Required task A —
Please summarize the passage on Porter's positions in two sentences.

Selected text —
[START]
On housing, Porter has a more progressive platform. She has become much more pro-production: her platform acknowledges that time is money, and proposes speeding up homebuilding, cutting apartment costs by 20%, enforcing housing laws, stopping local delays after entitlement, using state land and infrastructure, and building many types of housing. Her public support for SB 79 (Wiener) matters because it shows she is willing to connect housing supply with transit access and not just talk about affordability in the abstract.
On climate, Porter is more anti-corporate and consumer-focused than systems-transformational. She has come out strongly against fossil-fuel money and oil-company subsidies, but her climate politics are filtered through household fairness: who pays, who profits, who gets gouged, and who can afford the transition.
Bottom line: Porter is a serious cost-of-living candidate with a real pro-housing turn, but we are skeptical as her politics are more national, consumer-protection, and likely car-dependent suburban than deeply transportation-reform or urbanist.
[END]
Records from a dataset
[START]
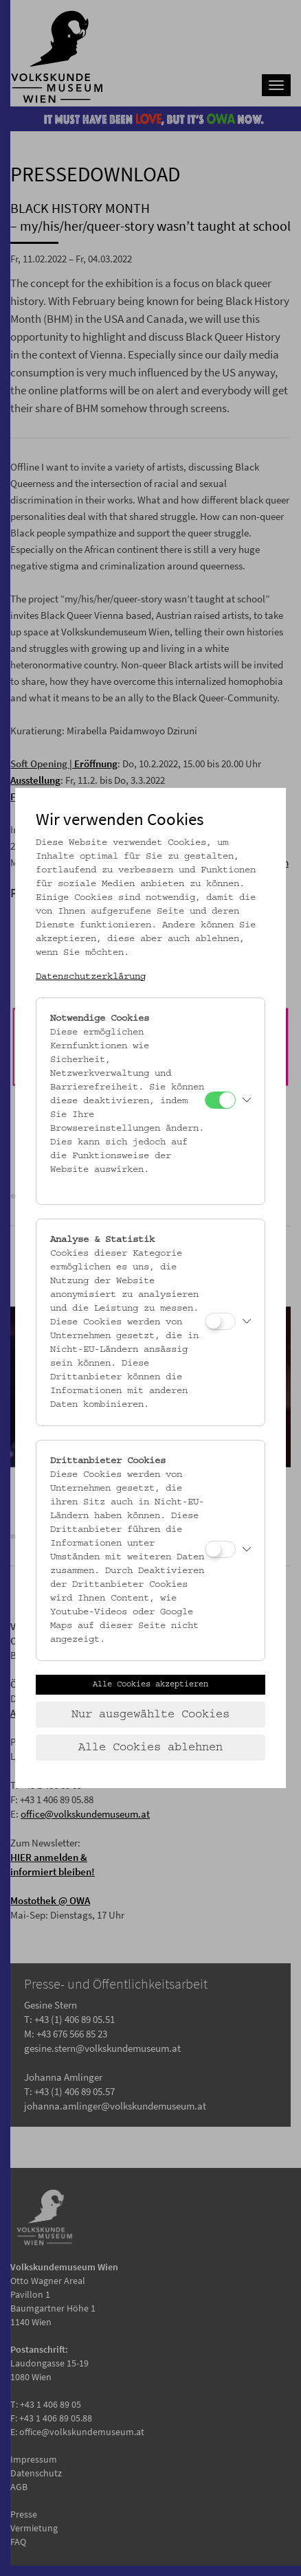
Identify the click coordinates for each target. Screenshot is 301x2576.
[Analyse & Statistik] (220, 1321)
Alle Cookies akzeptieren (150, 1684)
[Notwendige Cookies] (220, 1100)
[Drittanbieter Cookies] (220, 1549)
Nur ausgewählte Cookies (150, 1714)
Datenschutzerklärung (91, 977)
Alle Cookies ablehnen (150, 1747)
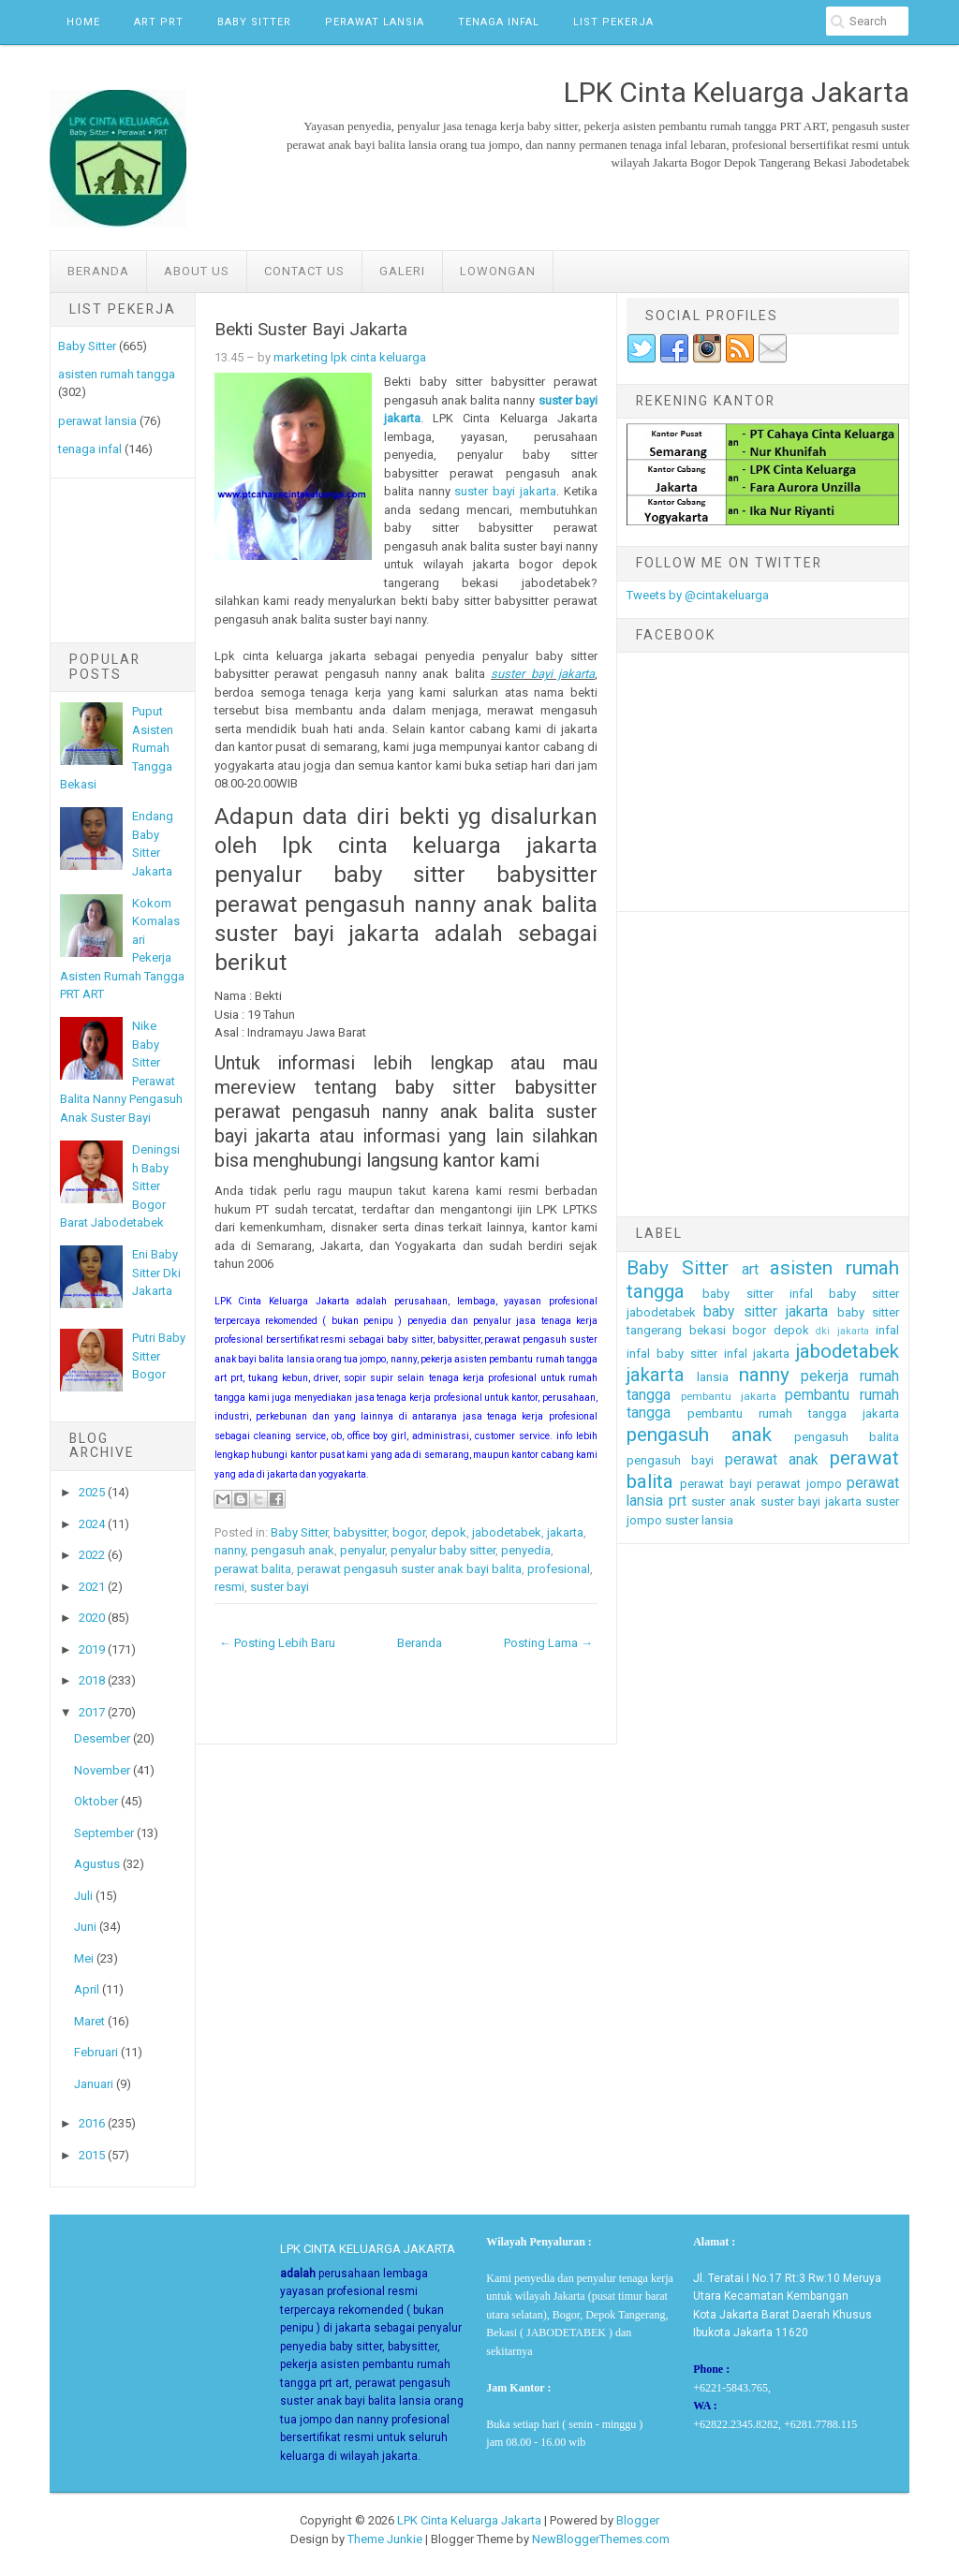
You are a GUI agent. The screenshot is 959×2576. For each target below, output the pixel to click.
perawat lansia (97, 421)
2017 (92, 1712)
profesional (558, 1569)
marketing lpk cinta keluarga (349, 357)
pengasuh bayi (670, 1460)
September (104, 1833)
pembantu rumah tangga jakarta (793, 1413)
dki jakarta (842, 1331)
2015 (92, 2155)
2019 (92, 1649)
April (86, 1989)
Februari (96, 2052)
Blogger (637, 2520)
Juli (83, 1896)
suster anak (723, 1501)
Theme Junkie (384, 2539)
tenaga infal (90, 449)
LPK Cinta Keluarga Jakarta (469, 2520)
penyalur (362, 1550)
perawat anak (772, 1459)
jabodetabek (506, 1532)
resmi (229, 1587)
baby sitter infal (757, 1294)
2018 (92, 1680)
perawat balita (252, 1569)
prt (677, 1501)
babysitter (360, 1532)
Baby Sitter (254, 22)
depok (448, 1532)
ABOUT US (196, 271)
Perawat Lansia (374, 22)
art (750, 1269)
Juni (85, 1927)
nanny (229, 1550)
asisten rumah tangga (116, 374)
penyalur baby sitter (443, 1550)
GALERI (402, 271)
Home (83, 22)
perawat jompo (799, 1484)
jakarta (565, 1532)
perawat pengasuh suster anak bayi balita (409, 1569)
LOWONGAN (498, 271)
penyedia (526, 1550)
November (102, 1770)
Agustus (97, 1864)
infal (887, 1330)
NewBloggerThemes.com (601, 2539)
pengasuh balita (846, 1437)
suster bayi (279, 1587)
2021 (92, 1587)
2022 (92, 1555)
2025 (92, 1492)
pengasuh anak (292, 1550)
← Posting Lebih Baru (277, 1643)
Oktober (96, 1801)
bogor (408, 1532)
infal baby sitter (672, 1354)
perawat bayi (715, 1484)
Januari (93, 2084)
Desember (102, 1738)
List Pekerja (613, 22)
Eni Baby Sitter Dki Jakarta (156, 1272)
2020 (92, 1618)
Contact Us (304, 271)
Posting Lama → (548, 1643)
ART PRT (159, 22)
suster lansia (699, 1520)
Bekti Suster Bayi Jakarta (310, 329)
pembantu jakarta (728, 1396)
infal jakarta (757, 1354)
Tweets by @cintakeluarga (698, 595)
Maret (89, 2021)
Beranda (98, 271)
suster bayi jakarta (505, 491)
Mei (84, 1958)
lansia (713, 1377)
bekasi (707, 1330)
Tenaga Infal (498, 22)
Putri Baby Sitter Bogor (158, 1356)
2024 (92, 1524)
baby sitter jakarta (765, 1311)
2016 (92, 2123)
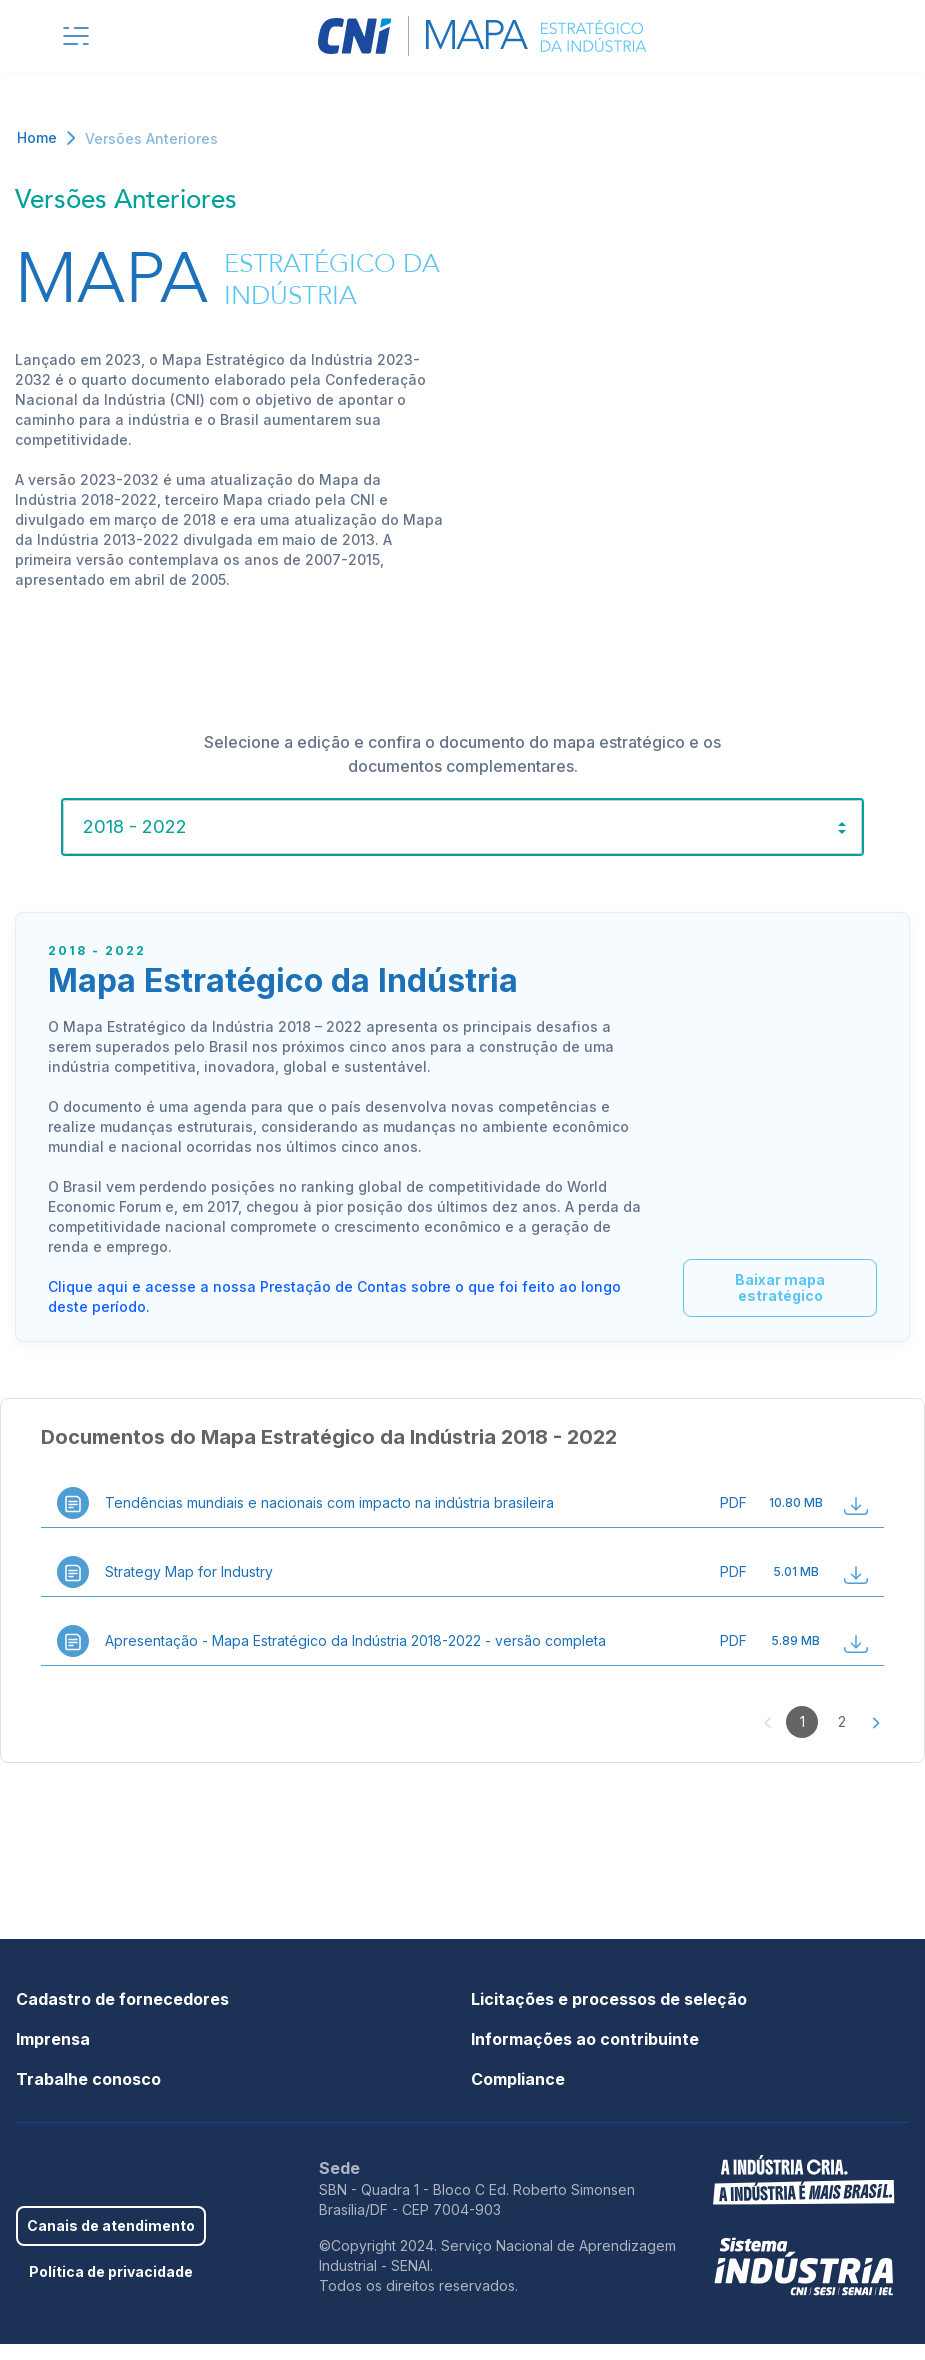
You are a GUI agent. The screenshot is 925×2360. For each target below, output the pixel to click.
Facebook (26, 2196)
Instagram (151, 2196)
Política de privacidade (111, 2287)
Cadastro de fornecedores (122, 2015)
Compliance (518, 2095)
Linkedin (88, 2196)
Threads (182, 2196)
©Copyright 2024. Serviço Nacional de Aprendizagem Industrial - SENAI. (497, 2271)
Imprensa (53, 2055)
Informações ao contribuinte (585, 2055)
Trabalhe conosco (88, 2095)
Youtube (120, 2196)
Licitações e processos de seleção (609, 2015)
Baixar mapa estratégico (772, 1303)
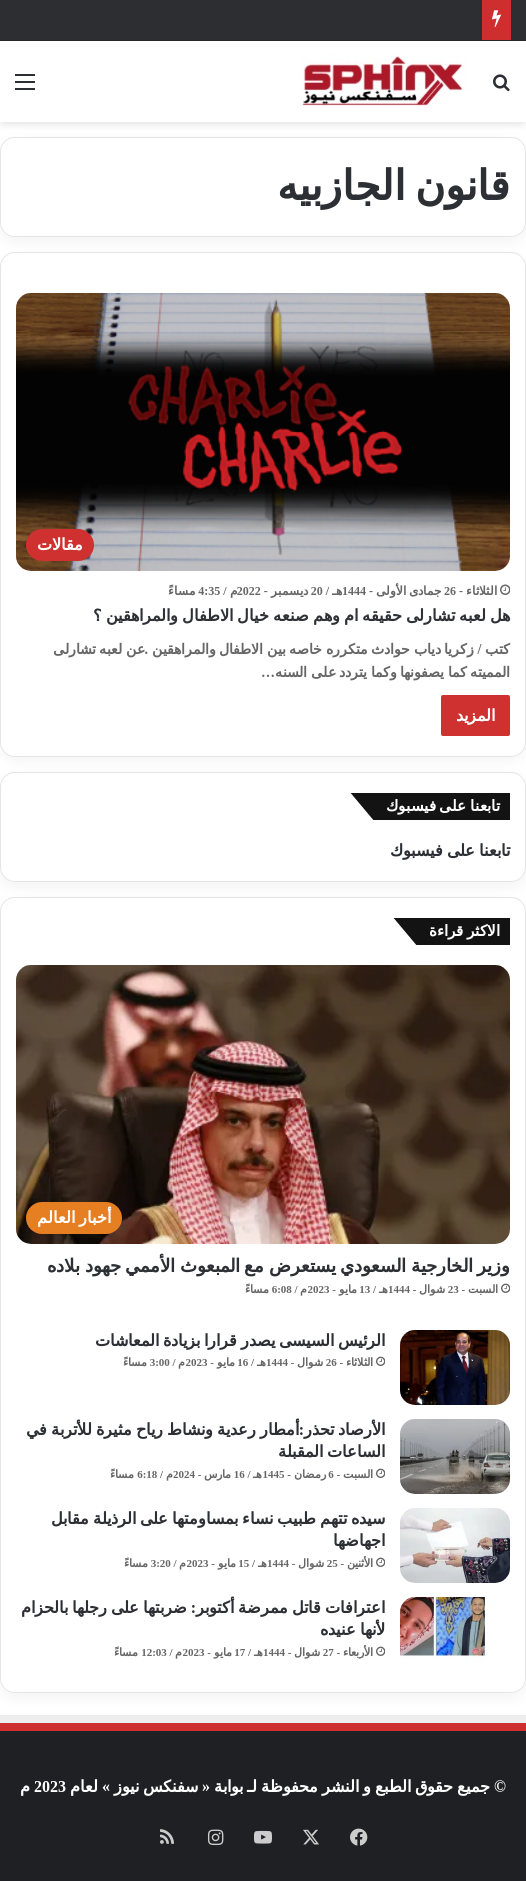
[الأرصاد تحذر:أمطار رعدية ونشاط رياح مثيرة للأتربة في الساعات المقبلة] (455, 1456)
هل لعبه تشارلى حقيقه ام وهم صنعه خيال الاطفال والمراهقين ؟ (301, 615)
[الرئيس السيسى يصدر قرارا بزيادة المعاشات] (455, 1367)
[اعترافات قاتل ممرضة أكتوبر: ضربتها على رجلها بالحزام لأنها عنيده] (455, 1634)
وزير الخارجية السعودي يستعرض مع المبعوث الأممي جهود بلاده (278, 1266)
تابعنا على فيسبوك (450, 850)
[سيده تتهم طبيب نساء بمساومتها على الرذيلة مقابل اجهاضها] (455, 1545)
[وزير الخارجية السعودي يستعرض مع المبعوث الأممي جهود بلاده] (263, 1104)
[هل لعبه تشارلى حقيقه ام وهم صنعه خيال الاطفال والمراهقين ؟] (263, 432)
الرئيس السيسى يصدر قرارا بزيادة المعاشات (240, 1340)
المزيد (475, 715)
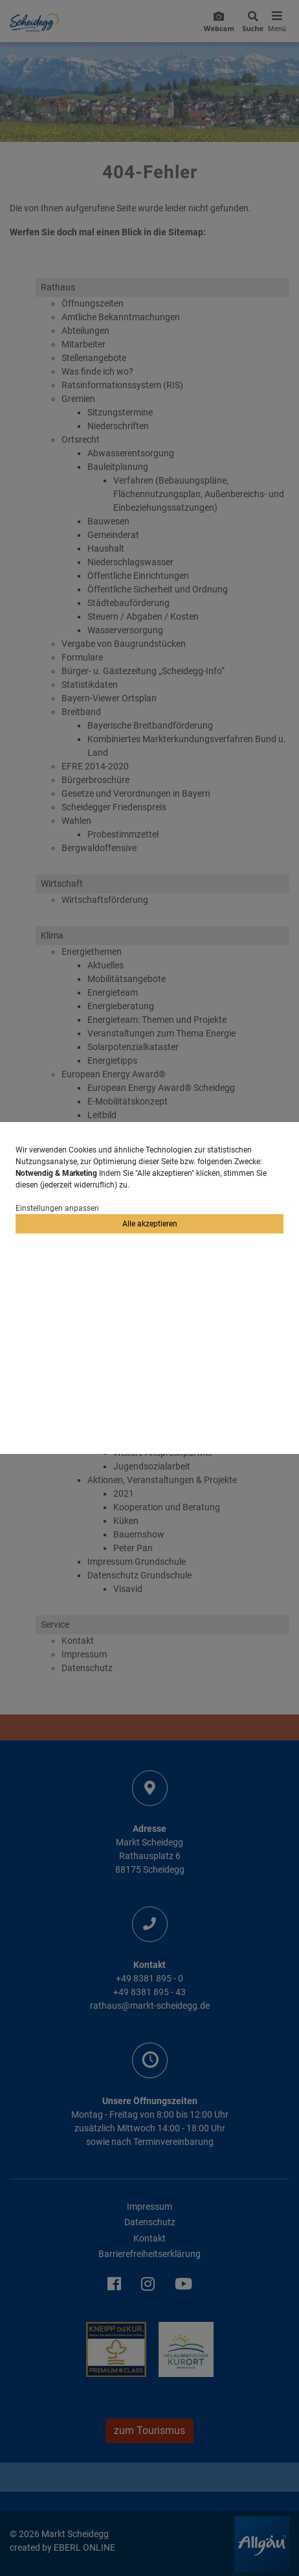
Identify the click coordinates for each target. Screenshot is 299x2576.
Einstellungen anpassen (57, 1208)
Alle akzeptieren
[END]
Required task B —
Select each line of the records that contains the word "agent".

Task output A —
Porter's housing platform has turned pro-production, proposing faster homebuilding, 20% lower apartment costs and use of state land, and her support for SB 79 shows she will connect housing supply with transit access. Her climate politics oppose fossil-fuel money and oil-company subsidies through a lens of household fairness, and she is called a serious cost-of-living candidate whose politics are more consumer-protection than urbanist.

Task output B —
You are a GUI agent. The screenshot is 959×2576. For each target below, output the pixel to click.
You are a GUI agent. The screenshot is 925×2360. For each target below, output the pixel to click.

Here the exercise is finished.